◆ WRITTEN PROBLEM ◆
Reproduce every one of the following records verbatim, line for line.

--- Start MATERIAL PROVIDED ---

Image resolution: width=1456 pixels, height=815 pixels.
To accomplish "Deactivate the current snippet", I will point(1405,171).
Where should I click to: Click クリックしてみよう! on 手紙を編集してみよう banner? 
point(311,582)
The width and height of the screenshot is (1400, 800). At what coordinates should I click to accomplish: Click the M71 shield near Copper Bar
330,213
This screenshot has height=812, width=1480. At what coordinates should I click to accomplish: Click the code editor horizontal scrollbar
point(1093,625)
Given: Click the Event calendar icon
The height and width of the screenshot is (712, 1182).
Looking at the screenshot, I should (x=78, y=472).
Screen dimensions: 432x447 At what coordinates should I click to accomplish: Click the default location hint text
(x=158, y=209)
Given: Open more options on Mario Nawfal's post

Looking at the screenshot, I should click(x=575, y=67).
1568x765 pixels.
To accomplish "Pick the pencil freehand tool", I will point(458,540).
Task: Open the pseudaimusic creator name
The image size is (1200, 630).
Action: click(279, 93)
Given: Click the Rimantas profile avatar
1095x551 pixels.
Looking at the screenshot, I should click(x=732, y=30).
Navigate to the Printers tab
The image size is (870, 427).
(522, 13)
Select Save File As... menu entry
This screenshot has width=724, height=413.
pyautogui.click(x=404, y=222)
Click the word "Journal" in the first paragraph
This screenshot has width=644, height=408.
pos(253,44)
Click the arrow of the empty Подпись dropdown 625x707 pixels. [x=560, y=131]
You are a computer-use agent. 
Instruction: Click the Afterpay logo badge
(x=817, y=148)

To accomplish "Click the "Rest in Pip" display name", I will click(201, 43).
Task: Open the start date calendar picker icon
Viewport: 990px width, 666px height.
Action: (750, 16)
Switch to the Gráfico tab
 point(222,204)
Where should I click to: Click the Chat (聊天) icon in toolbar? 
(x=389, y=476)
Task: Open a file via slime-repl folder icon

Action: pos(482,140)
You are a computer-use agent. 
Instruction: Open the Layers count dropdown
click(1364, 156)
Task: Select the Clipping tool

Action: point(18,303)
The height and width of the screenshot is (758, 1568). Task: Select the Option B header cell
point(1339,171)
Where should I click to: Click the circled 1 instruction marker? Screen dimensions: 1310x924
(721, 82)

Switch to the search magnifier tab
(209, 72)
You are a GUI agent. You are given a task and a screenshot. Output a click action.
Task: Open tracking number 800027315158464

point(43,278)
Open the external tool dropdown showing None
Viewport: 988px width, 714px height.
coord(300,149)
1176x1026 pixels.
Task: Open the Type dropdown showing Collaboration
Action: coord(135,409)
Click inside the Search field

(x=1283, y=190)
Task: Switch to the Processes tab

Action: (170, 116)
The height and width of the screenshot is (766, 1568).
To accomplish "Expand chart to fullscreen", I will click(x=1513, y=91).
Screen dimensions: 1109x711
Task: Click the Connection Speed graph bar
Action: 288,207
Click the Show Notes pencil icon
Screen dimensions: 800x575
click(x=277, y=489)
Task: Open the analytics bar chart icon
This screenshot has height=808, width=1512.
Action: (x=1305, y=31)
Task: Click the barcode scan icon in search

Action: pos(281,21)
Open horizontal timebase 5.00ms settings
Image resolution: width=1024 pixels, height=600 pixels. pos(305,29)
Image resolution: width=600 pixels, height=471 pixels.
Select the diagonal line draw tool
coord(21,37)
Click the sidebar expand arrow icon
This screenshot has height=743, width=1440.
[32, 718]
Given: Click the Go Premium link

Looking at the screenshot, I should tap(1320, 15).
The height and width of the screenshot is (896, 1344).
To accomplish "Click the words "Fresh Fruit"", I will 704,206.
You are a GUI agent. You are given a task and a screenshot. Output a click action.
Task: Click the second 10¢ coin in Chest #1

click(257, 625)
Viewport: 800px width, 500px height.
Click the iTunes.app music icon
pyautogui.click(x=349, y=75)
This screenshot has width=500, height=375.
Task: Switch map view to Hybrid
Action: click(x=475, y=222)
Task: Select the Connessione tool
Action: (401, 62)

--- End MATERIAL PROVIDED ---

◆ WORKED SOLUTION ◆
Image resolution: width=1456 pixels, height=815 pixels.
To accomplish "Deactivate the current snippet", I will point(1405,171).
Where should I click to: Click クリックしてみよう! on 手紙を編集してみよう banner? 
point(311,582)
The width and height of the screenshot is (1400, 800). At what coordinates should I click to accomplish: Click the M71 shield near Copper Bar
330,213
This screenshot has height=812, width=1480. At what coordinates should I click to accomplish: Click the code editor horizontal scrollbar
point(1093,625)
Given: Click the Event calendar icon
The height and width of the screenshot is (712, 1182).
Looking at the screenshot, I should (x=78, y=472).
Screen dimensions: 432x447 At what coordinates should I click to accomplish: Click the default location hint text
(x=158, y=209)
Given: Open more options on Mario Nawfal's post

Looking at the screenshot, I should click(x=575, y=67).
1568x765 pixels.
To accomplish "Pick the pencil freehand tool", I will point(458,540).
Task: Open the pseudaimusic creator name
The image size is (1200, 630).
Action: click(279, 93)
Given: Click the Rimantas profile avatar
1095x551 pixels.
Looking at the screenshot, I should click(x=732, y=30).
Navigate to the Printers tab
The image size is (870, 427).
(522, 13)
Select Save File As... menu entry
This screenshot has width=724, height=413.
pyautogui.click(x=404, y=222)
Click the word "Journal" in the first paragraph
This screenshot has width=644, height=408.
pos(253,44)
Click the arrow of the empty Подпись dropdown 625x707 pixels. [x=560, y=131]
You are a computer-use agent. 
Instruction: Click the Afterpay logo badge
(x=817, y=148)

To accomplish "Click the "Rest in Pip" display name", I will click(201, 43).
Task: Open the start date calendar picker icon
Viewport: 990px width, 666px height.
Action: (750, 16)
Switch to the Gráfico tab
 point(222,204)
Where should I click to: Click the Chat (聊天) icon in toolbar? 
(x=389, y=476)
Task: Open a file via slime-repl folder icon

Action: pos(482,140)
You are a computer-use agent. 
Instruction: Open the Layers count dropdown
click(1364, 156)
Task: Select the Clipping tool

Action: point(18,303)
The height and width of the screenshot is (758, 1568). Task: Select the Option B header cell
point(1339,171)
Where should I click to: Click the circled 1 instruction marker? Screen dimensions: 1310x924
(721, 82)

Switch to the search magnifier tab
(209, 72)
You are a GUI agent. You are given a task and a screenshot. Output a click action.
Task: Open tracking number 800027315158464

point(43,278)
Open the external tool dropdown showing None
Viewport: 988px width, 714px height.
coord(300,149)
1176x1026 pixels.
Task: Open the Type dropdown showing Collaboration
Action: coord(135,409)
Click inside the Search field

(x=1283, y=190)
Task: Switch to the Processes tab

Action: (170, 116)
The height and width of the screenshot is (766, 1568).
To accomplish "Expand chart to fullscreen", I will click(x=1513, y=91).
Screen dimensions: 1109x711
Task: Click the Connection Speed graph bar
Action: 288,207
Click the Show Notes pencil icon
Screen dimensions: 800x575
click(x=277, y=489)
Task: Open the analytics bar chart icon
This screenshot has height=808, width=1512.
Action: (x=1305, y=31)
Task: Click the barcode scan icon in search

Action: pos(281,21)
Open horizontal timebase 5.00ms settings
Image resolution: width=1024 pixels, height=600 pixels. pos(305,29)
Image resolution: width=600 pixels, height=471 pixels.
Select the diagonal line draw tool
coord(21,37)
Click the sidebar expand arrow icon
This screenshot has height=743, width=1440.
[32, 718]
Given: Click the Go Premium link

Looking at the screenshot, I should tap(1320, 15).
The height and width of the screenshot is (896, 1344).
To accomplish "Click the words "Fresh Fruit"", I will 704,206.
You are a GUI agent. You are given a task and a screenshot. Output a click action.
Task: Click the second 10¢ coin in Chest #1

click(257, 625)
Viewport: 800px width, 500px height.
Click the iTunes.app music icon
pyautogui.click(x=349, y=75)
This screenshot has width=500, height=375.
Task: Switch map view to Hybrid
Action: click(x=475, y=222)
Task: Select the Connessione tool
Action: (401, 62)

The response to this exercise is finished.